Photo © Annick Ramp / Biel/Bienne Festival of Photography / NCCR LIVES

Showing and discussing vulnerability in Switzerland is also looking at overcoming it

The National Centre of Competence in Research LIVES supported the work of three young photographers for six months. Their pictures will be displayed at the upcoming Biel/Bienne Festival of Photography from 29 April to 22 May 2016. A publication entitled Downs and Ups. Visual Insights into Vulnerability and Resilience during the Life Course gathers some of these pictures and, over three chapters, describes the issues at the heart of life course research.

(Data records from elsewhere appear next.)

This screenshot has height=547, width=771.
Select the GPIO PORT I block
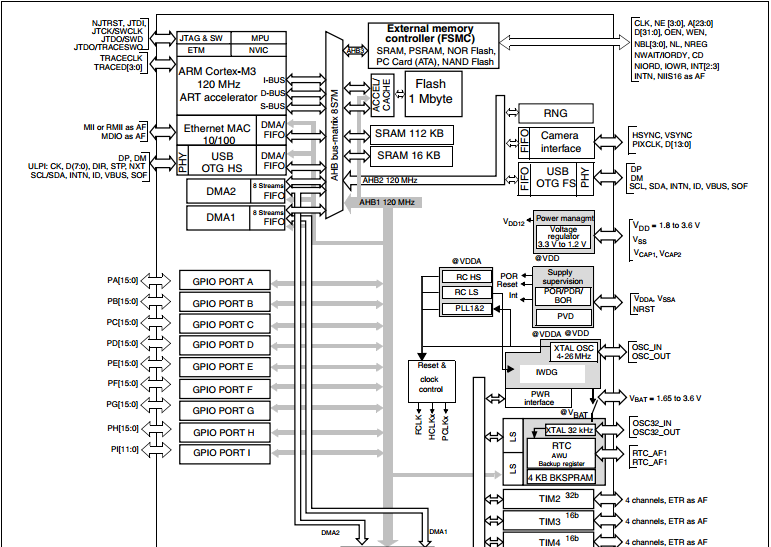point(225,454)
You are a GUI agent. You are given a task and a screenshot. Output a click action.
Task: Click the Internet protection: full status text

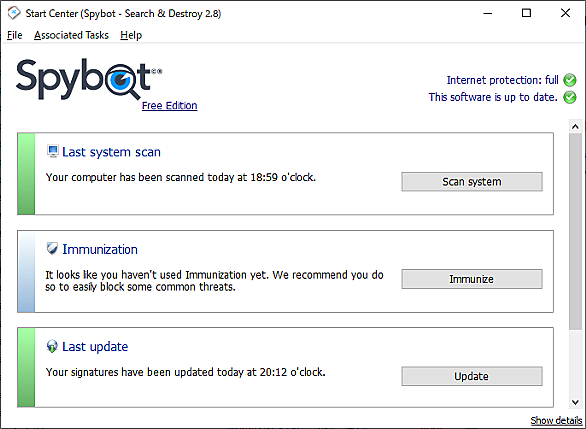tap(503, 80)
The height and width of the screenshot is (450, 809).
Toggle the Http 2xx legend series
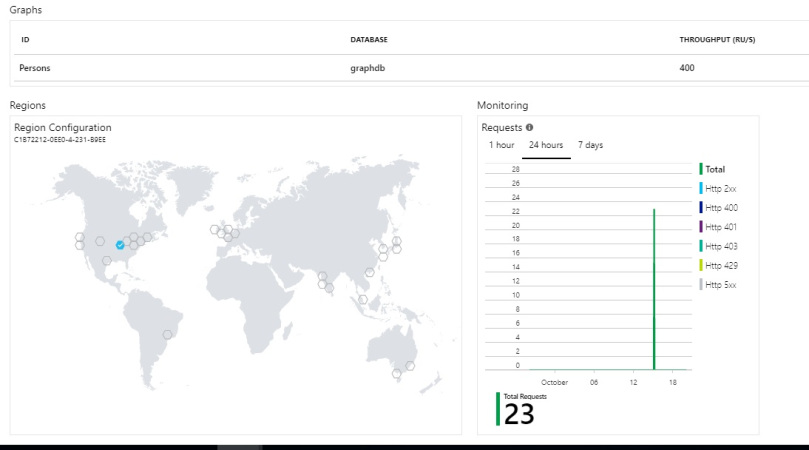pos(720,188)
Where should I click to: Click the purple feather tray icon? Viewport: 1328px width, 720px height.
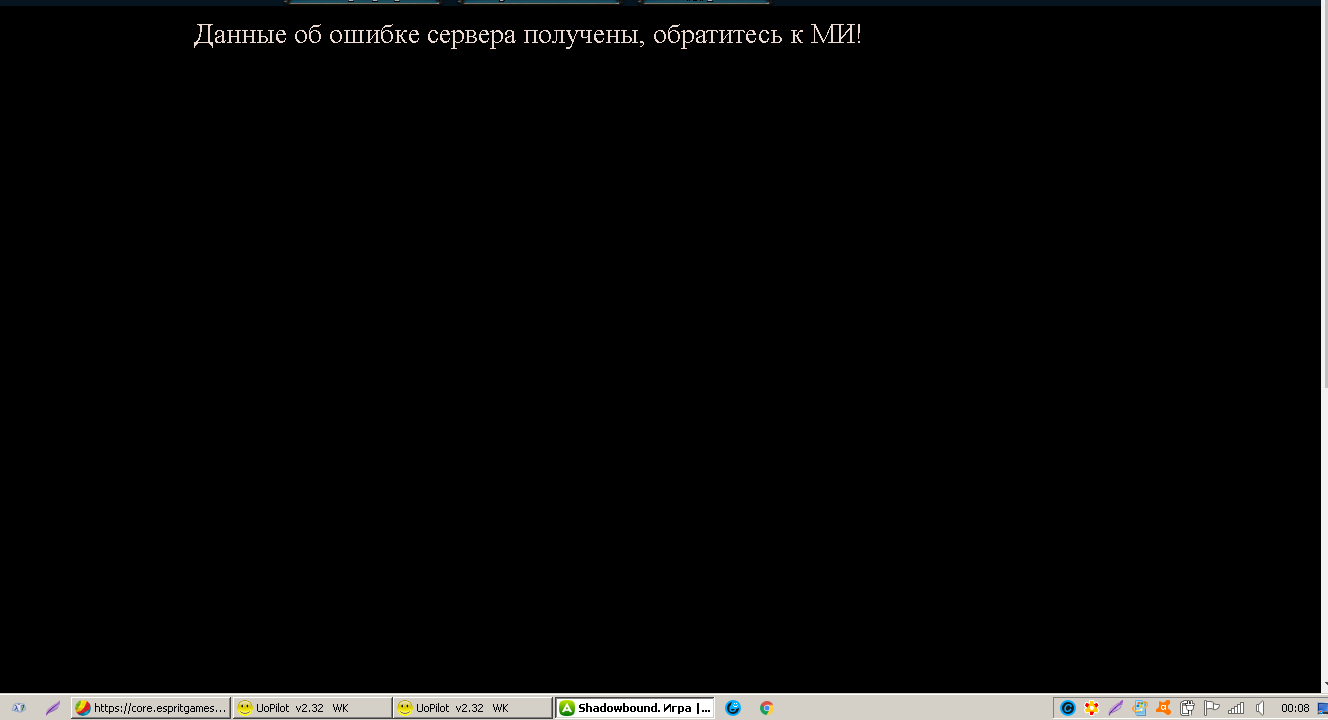tap(1115, 708)
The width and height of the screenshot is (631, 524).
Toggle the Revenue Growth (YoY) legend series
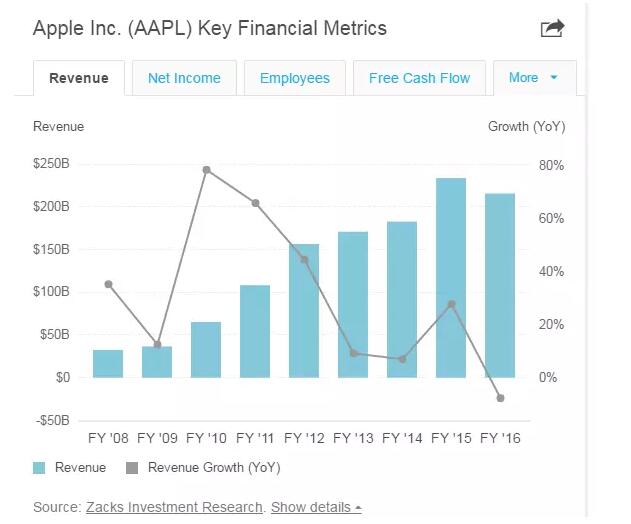214,467
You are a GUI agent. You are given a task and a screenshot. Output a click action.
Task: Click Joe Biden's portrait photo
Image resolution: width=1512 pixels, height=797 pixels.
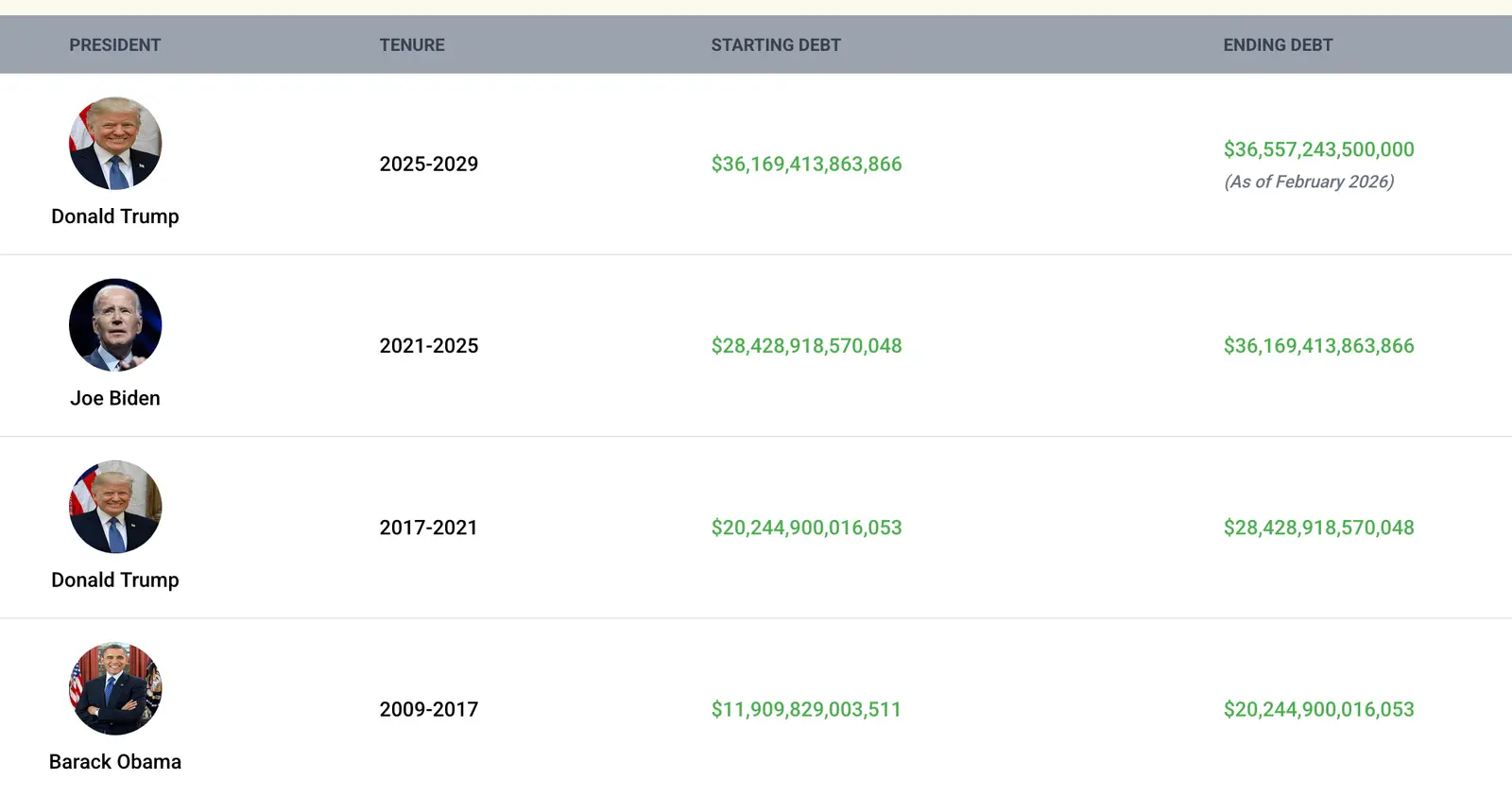coord(115,325)
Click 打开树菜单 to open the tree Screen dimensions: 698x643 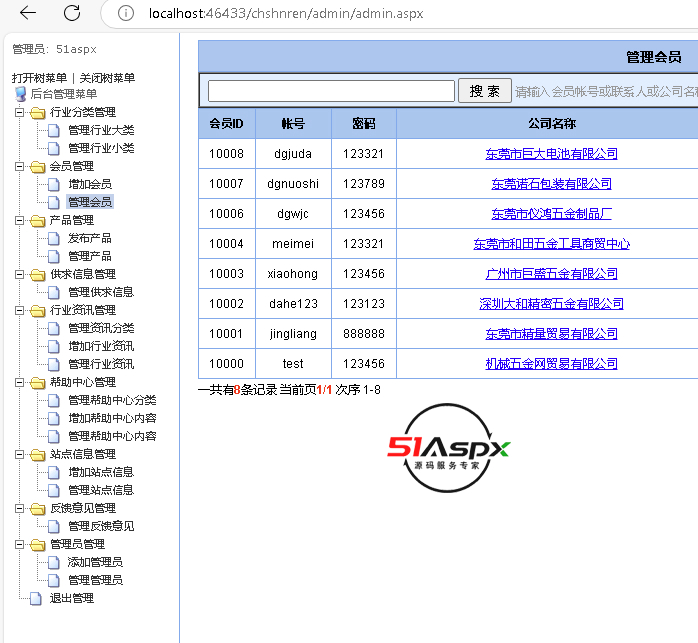point(39,78)
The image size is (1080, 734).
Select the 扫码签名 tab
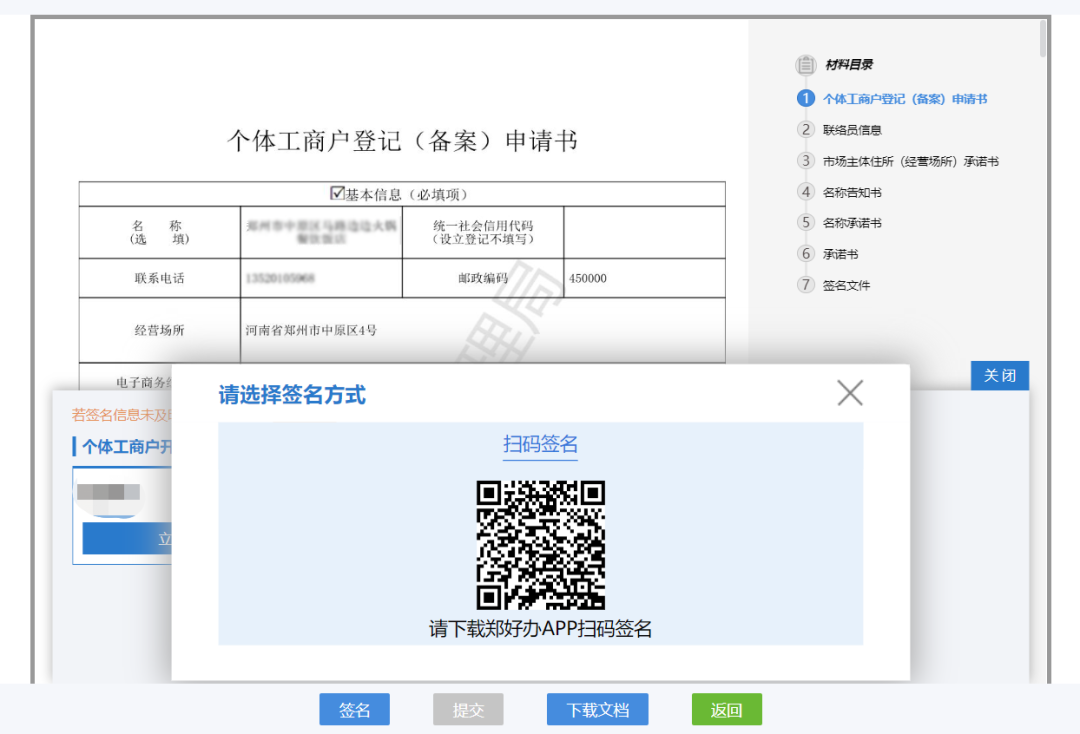coord(540,445)
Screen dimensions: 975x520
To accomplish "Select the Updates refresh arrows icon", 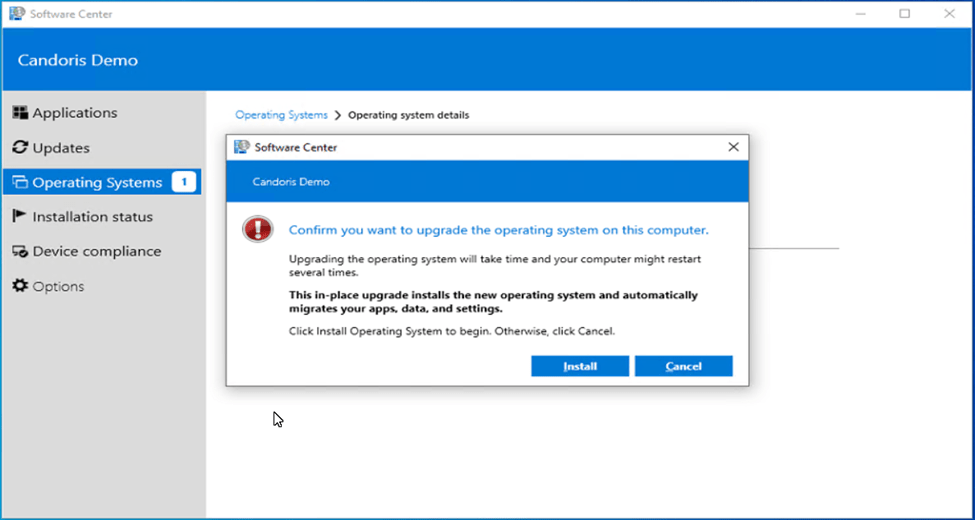I will coord(20,148).
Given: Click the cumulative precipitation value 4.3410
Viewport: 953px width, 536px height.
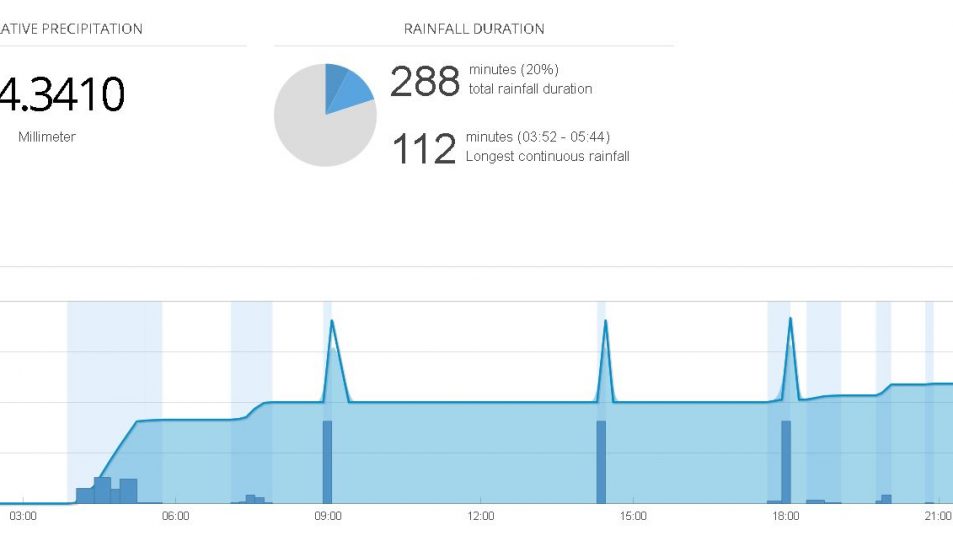Looking at the screenshot, I should click(x=62, y=95).

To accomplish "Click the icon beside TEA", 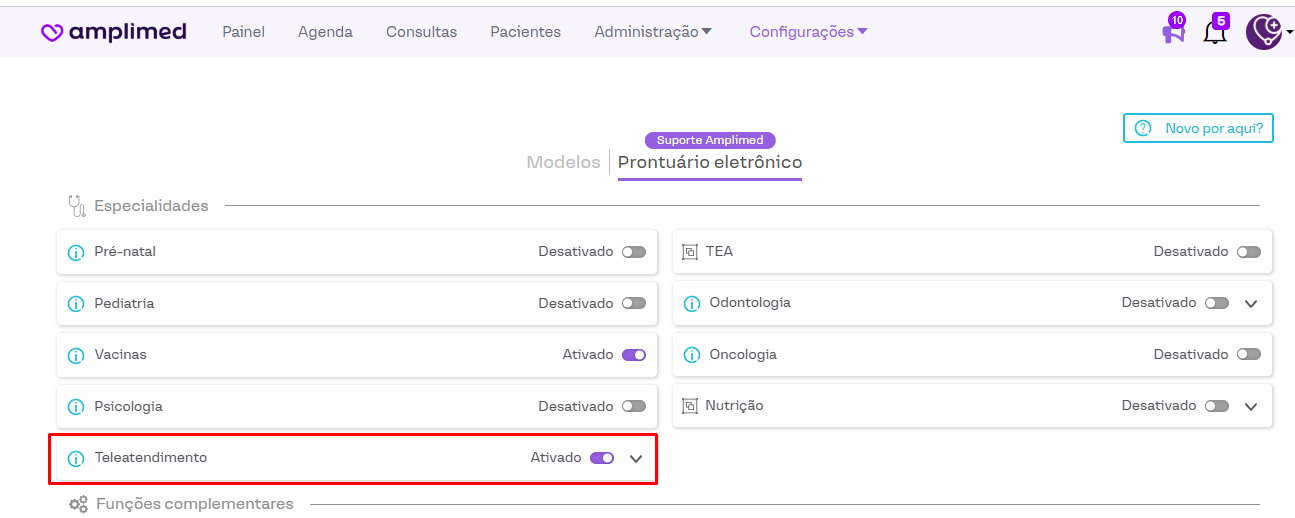I will (690, 252).
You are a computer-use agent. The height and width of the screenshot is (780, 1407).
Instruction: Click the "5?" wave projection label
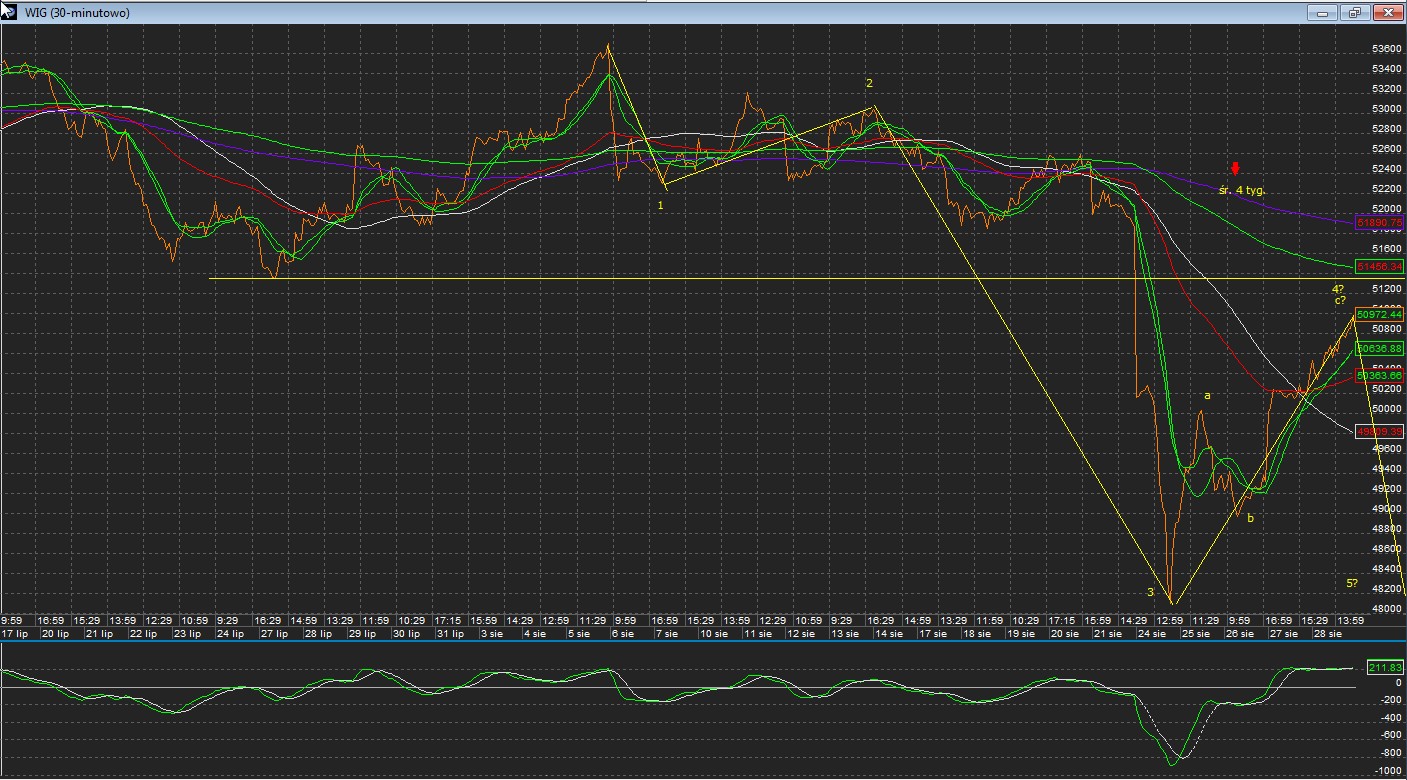1351,583
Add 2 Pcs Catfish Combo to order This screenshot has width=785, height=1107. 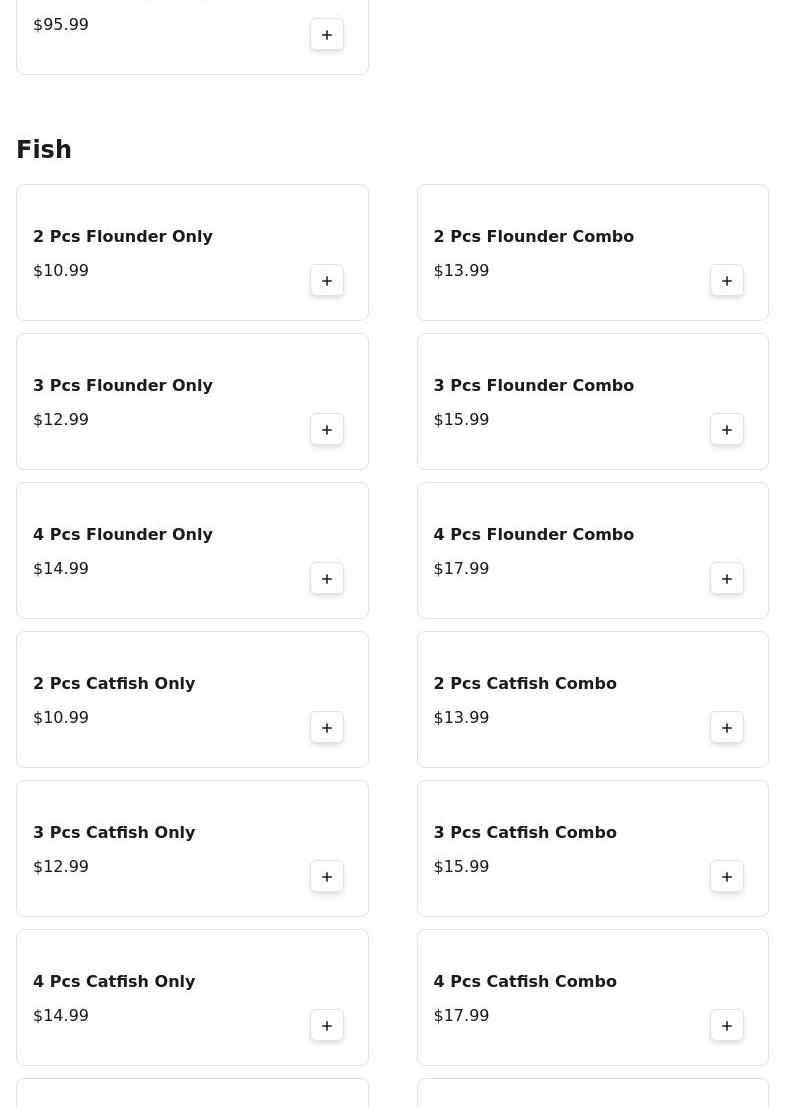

The festival will also be hosting a round table event on 13 May at the Biel Congress Centre on "In/Visibility: Vulnerability in Switzerland – a non-issue or a real taboo?"

In mid-2015 three young women won an invitation-based competition launched by the NCCR LIVES and the Biel/Bienne Festival of Photography. They had been asked to propose a project based on the concepts of vulnerability and resilience. The artists then had from July to December to create their images. The adventure is now reaching its climax with the exhibition of these three series at the festival, which opens on 29 April. But the adventure will not really end after the exhibition closes on 22 May, because a book is being released containing a selection of these photographs accompanied by texts that explain to the general public what the scientific approach is to life course research.

The photography projects

Simone Haug worked with retired acrobats – former nomads who had had to resort to a sedentary lifestyle, artists who had reverted to total anonymity, former gymnasts who had to cope with a failing body. In the publication Downs and Ups, this presents an opportunity for Prof. Laura Bernardi to explain how the many threads that weave our lives are interconnected and able to cause stress or, on the contrary, provide compensatory resources. Familial, professional, residential and health paths overlap and sometimes conflict, but they can also be sources of solutions with respect to each other. The safety net is not always where you expect it.

Delphine Schacher engaged with the residents of the Bois des Frères, a complex of wooden huts just outside Geneva, awakening the childhood memories of Prof. Dario Spini. The son of immigrants and now Director of NCCR LIVES, he contemplates through the eyes of an adult and a researcher the different levels at which these life courses have an impact – an observation starting from the physical body and ending with the social norms that govern us all. Precariousness, marginality, resourcefulness and hope collide in the both harsh and fraternal environment of the subjects of the photographs, and in the professor's analysis.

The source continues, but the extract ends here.